What to work on:
Only certain lines below are wanted: those starting at the line containing "Select the Computer name menu option" and ending at the line containing "You are a computer-use agent. Viewport: 1456px", both included, each retyped exactly.

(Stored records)

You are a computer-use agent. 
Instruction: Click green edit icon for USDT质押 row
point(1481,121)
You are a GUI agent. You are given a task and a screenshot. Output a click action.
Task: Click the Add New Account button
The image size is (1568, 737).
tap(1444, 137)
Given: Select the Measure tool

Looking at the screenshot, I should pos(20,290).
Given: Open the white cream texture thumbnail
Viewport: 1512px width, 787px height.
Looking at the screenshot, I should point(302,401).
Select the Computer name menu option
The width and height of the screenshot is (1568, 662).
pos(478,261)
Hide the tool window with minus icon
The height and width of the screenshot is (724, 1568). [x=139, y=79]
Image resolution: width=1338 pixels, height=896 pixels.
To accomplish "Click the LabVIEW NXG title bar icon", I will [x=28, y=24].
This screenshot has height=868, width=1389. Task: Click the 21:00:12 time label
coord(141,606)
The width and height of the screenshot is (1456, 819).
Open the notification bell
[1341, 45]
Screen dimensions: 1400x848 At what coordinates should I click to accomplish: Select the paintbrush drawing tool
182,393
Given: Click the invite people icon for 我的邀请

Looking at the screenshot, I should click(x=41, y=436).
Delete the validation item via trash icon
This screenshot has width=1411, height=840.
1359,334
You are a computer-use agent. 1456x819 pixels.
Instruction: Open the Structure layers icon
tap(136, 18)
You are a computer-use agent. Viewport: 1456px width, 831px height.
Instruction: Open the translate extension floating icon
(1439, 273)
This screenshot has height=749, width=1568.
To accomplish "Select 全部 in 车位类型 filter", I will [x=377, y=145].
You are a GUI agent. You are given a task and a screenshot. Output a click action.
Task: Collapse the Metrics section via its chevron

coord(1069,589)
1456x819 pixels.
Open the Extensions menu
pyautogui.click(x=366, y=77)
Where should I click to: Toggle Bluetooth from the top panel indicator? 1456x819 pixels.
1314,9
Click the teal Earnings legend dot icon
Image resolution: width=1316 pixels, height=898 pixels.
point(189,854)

Output:
Select the Computer name menu option
The width and height of the screenshot is (1568, 662).
pos(478,261)
Hide the tool window with minus icon
The height and width of the screenshot is (724, 1568). [x=139, y=79]
Image resolution: width=1338 pixels, height=896 pixels.
To accomplish "Click the LabVIEW NXG title bar icon", I will [x=28, y=24].
This screenshot has height=868, width=1389. Task: Click the 21:00:12 time label
coord(141,606)
The width and height of the screenshot is (1456, 819).
Open the notification bell
[1341, 45]
Screen dimensions: 1400x848 At what coordinates should I click to accomplish: Select the paintbrush drawing tool
182,393
Given: Click the invite people icon for 我的邀请

Looking at the screenshot, I should click(x=41, y=436).
Delete the validation item via trash icon
This screenshot has width=1411, height=840.
1359,334
You are a computer-use agent. 1456x819 pixels.
Instruction: Open the Structure layers icon
tap(136, 18)
You are a computer-use agent. Viewport: 1456px width, 831px height.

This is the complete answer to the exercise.